- GOAL: Reproduce every line of the listing below exactly as it appears.

- DATA FOR PROCESSING:
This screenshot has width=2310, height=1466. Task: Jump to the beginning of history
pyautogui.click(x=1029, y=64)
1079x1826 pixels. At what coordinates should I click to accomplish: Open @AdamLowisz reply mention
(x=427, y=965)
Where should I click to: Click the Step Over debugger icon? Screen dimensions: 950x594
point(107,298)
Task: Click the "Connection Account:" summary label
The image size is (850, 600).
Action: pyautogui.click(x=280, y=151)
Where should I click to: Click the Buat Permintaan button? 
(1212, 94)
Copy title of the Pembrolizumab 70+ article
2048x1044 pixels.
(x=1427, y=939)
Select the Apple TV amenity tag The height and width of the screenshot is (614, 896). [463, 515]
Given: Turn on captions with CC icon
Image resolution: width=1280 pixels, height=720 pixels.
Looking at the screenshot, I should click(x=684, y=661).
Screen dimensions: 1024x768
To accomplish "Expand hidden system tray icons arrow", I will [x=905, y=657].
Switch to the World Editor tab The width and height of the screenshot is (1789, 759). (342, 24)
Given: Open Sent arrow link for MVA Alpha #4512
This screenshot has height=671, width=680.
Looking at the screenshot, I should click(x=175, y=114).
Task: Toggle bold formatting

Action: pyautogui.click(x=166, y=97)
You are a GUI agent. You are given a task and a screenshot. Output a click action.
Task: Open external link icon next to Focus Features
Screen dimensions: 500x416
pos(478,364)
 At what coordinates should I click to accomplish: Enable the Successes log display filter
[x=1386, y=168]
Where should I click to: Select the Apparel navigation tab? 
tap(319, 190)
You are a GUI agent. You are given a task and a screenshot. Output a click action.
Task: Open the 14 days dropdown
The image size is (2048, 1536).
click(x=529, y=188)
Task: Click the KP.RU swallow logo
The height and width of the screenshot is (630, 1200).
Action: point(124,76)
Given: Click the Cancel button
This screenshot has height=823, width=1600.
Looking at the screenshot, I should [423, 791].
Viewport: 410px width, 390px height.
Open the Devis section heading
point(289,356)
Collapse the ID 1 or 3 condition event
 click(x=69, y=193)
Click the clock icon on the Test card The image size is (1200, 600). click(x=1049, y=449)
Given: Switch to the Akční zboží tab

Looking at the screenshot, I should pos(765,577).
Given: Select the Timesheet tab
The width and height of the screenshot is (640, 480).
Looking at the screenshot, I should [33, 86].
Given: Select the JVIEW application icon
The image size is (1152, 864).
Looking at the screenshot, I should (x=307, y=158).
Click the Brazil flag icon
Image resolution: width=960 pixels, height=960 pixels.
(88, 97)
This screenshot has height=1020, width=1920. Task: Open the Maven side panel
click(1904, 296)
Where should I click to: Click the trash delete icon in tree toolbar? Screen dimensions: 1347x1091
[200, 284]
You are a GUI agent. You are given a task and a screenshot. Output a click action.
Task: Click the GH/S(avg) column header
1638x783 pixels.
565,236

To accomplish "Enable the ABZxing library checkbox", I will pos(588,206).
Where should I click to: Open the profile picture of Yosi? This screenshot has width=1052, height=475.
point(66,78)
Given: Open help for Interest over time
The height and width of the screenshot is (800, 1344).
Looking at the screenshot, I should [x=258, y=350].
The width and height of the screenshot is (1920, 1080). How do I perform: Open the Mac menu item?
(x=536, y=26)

- EXERCISE RESPONSE:
This screenshot has width=2310, height=1466. Task: Jump to the beginning of history
pyautogui.click(x=1029, y=64)
1079x1826 pixels. At what coordinates should I click to accomplish: Open @AdamLowisz reply mention
(x=427, y=965)
Where should I click to: Click the Step Over debugger icon? Screen dimensions: 950x594
point(107,298)
Task: Click the "Connection Account:" summary label
The image size is (850, 600).
Action: pyautogui.click(x=280, y=151)
Where should I click to: Click the Buat Permintaan button? 
(1212, 94)
Copy title of the Pembrolizumab 70+ article
2048x1044 pixels.
(x=1427, y=939)
Select the Apple TV amenity tag The height and width of the screenshot is (614, 896). [463, 515]
Given: Turn on captions with CC icon
Image resolution: width=1280 pixels, height=720 pixels.
Looking at the screenshot, I should click(x=684, y=661).
Screen dimensions: 1024x768
To accomplish "Expand hidden system tray icons arrow", I will [x=905, y=657].
Switch to the World Editor tab The width and height of the screenshot is (1789, 759). (342, 24)
Given: Open Sent arrow link for MVA Alpha #4512
This screenshot has height=671, width=680.
Looking at the screenshot, I should click(x=175, y=114).
Task: Toggle bold formatting

Action: pyautogui.click(x=166, y=97)
You are a GUI agent. You are given a task and a screenshot. Output a click action.
Task: Open external link icon next to Focus Features
Screen dimensions: 500x416
pos(478,364)
 At what coordinates should I click to accomplish: Enable the Successes log display filter
[x=1386, y=168]
Where should I click to: Select the Apparel navigation tab? 
tap(319, 190)
You are a GUI agent. You are given a task and a screenshot. Output a click action.
Task: Open the 14 days dropdown
The image size is (2048, 1536).
click(x=529, y=188)
Task: Click the KP.RU swallow logo
The height and width of the screenshot is (630, 1200).
Action: point(124,76)
Given: Click the Cancel button
This screenshot has height=823, width=1600.
Looking at the screenshot, I should [423, 791].
Viewport: 410px width, 390px height.
Open the Devis section heading
point(289,356)
Collapse the ID 1 or 3 condition event
 click(x=69, y=193)
Click the clock icon on the Test card The image size is (1200, 600). click(x=1049, y=449)
Given: Switch to the Akční zboží tab

Looking at the screenshot, I should pos(765,577).
Given: Select the Timesheet tab
The width and height of the screenshot is (640, 480).
Looking at the screenshot, I should [33, 86].
Given: Select the JVIEW application icon
The image size is (1152, 864).
Looking at the screenshot, I should (x=307, y=158).
Click the Brazil flag icon
Image resolution: width=960 pixels, height=960 pixels.
(88, 97)
This screenshot has height=1020, width=1920. Task: Open the Maven side panel
click(1904, 296)
Where should I click to: Click the trash delete icon in tree toolbar? Screen dimensions: 1347x1091
[200, 284]
You are a GUI agent. You are given a task and a screenshot. Output a click action.
Task: Click the GH/S(avg) column header
1638x783 pixels.
565,236

To accomplish "Enable the ABZxing library checkbox", I will pos(588,206).
Where should I click to: Open the profile picture of Yosi? This screenshot has width=1052, height=475.
point(66,78)
Given: Open help for Interest over time
The height and width of the screenshot is (800, 1344).
Looking at the screenshot, I should [x=258, y=350].
The width and height of the screenshot is (1920, 1080). How do I perform: Open the Mac menu item?
(x=536, y=26)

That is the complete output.